Pretty soon, Travis almost achieve their oft-stated wish of becoming invisible. Healy can just be made out gamely trying to deliver the lyrics. A full stage invasion hasn't happened for nearly two years, but this mass of flailing limbs and voices shouting, "I'm so happy, 'cos you're so happy" feels like the obvious way to end a Travis gig. At times like this, the idea that they are in some way boring seems ludicrous.

where's Fran? Earlier in the afternoon, Q finds the group playing Scrabble in the venue's basement dressing room. Payne is the current champion of their tour pastime of choice (and also holder of the highest score with 243). While they ponder intently ove whether "asshole" is an Americanism and whether "quasi" is a prefix, Healy fondles his now-pink fin haircut and studies his tiles.

"I had it done before Reading, but I'm losing it soon," he explains of this new colour choice. "I'm keeping the fin, though. It's my cut. Although I was reading on the message board that there's guys now walking round Australia with them."

"That haircut's going to be our legacy," reckons Dunlop.

The floor is strewn with gifts from local fans. The curator of the Groovy Dougie Website has presented her hero with T-shirts showing Glasgow's Fab Four as South Park characters. More intriguingly, there's a neatly bound book titled "Dougietoons" featuring illustrations of the lanky bass player attempting a variety of Mr. Benn-style costume changes. Dougie Stardust has a flash on his forehead. With his long black hair and cape, Goth Dougie is more disturbing. Most alluring of all, though, is the foxy schoolgirl vision of Britney Dougie.

"Mmmm," comments goateed drummer Neil Primrose. "That's my favourite."

Following an enjoyable summer supporting Dido, the band are now halfway through their second U.S. tour of the past six months. Their fanbase here is steadily growing with one recent Letterman appearance even introducing them to Travis fan Julia Roberts. "I said to her, 'Have you ever been onstage when a band is soundchecking?'" Healy recalls. "So she just came on and stood there like a startled lamb."

Back home, although still lodged near the U.K. Top 10 months after its release, it's fair to say that third album The Invisible Band hasn't captured public imaginations in quite the same way as its unstoppable predecessor. For this "people's band," a slight problem?

"I just think we make records that are slow-burners," reckons an unconcerned Healy. "It's like a fine wine. You take the lid off it and let it breathe for a little while. It just tastes better and better the more, uh, pissed you get!"

Payne recently admitted that, during the sessions, panic set in before Healy eventually produced a new batch of songs.

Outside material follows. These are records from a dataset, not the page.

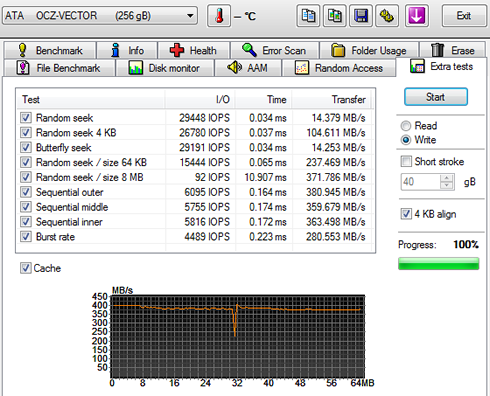This screenshot has width=490, height=396.
Task: Uncheck the Cache checkbox
Action: pos(26,268)
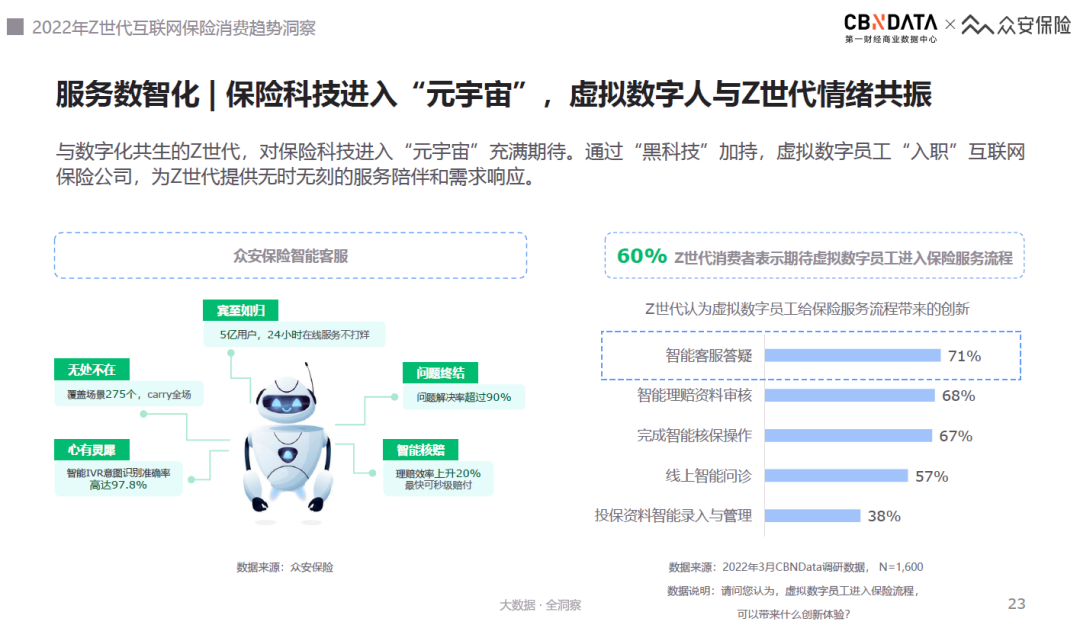Image resolution: width=1080 pixels, height=625 pixels.
Task: Click the green square bullet beside the header
Action: [x=14, y=27]
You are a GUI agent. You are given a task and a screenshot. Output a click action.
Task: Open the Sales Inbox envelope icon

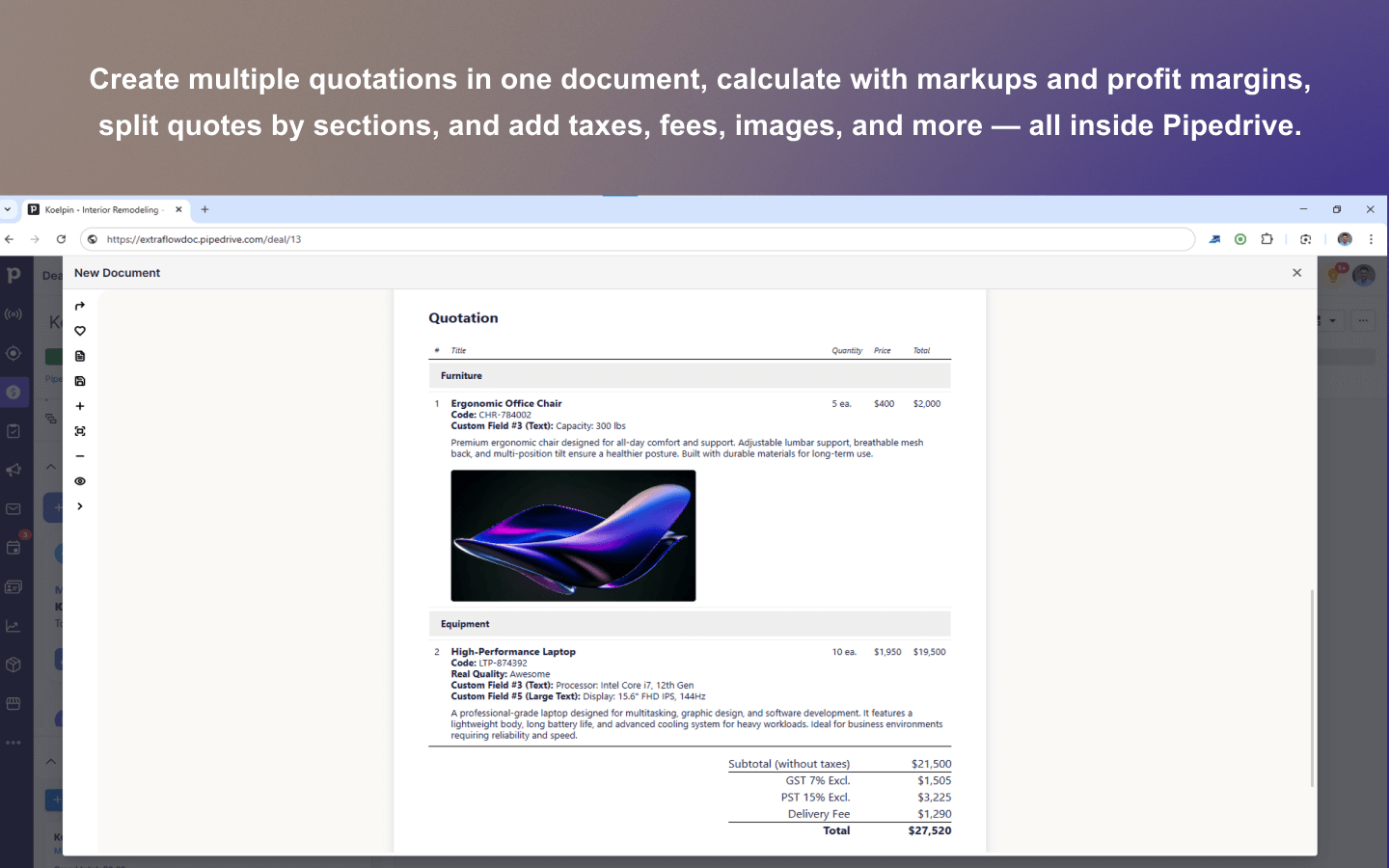click(x=14, y=508)
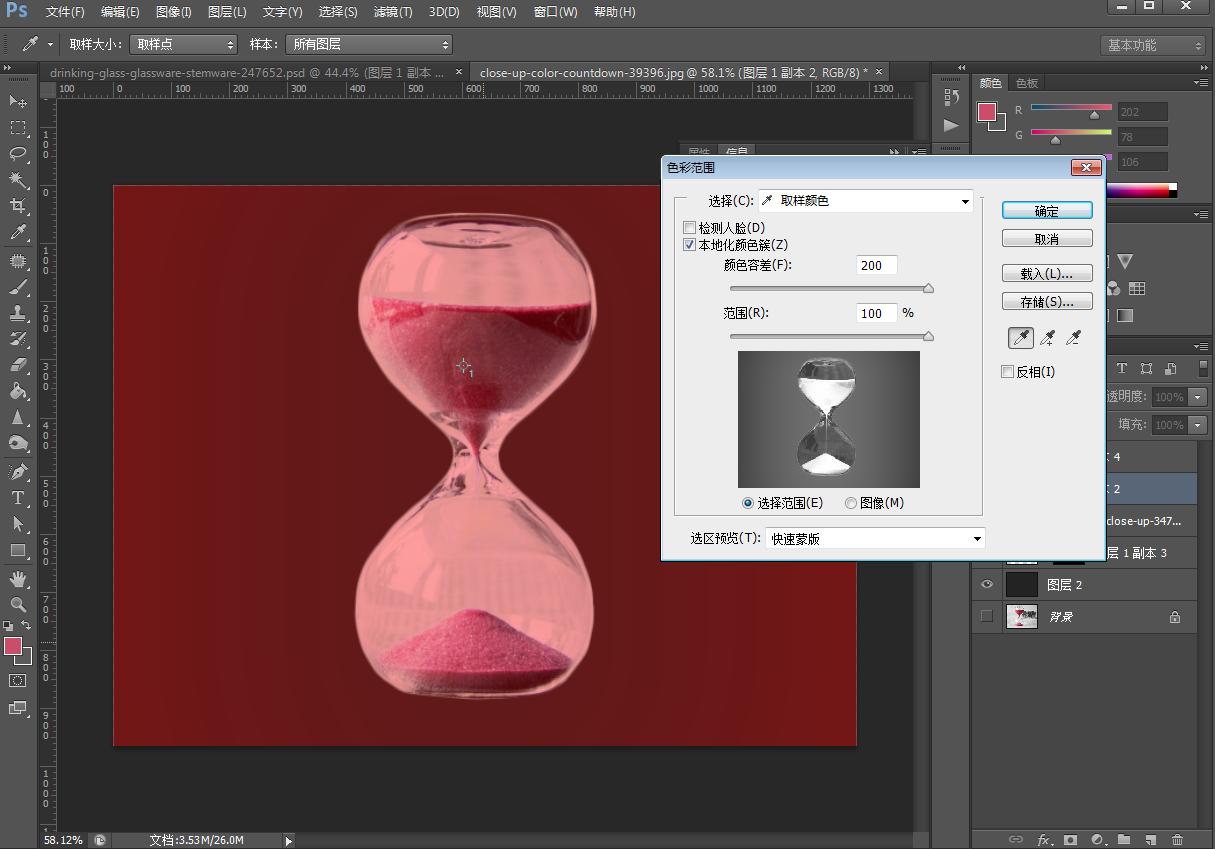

But even with these additions, it's clearly not such a step on.

"After selling two million records, there's not many places you can go," Healy responds.

"In Europe, The Invisible Band has taken hold more than The Man Who," adds Primrose.

"In France, we almost had a Number 1 single with 'Sing'," Healy concludes. "And we couldn't get arrested there before. We're massive in Norway now, too. And in Iceland and Australia and Japan. But the difficult part of coming back after you've had a big album is trying to be a world band. You've got to keep all the plates spinning, and we're just running around trying to keep it all going."

"Recent events," as they've become known, obviously haven't overly dampened mid-American spirits. The weekend's news might be filled with footage of FBI men in sci-fi suits, but no empty seats can be seen tonight. The packed house takes to its feet as the group comes on. Opener "Sing"--resembling an upbeat version of The Man Who's second track "The Fear"--is a sudden reminder that hearing Healy's soaring, soothing voice at close quarters is an extraordinary thing.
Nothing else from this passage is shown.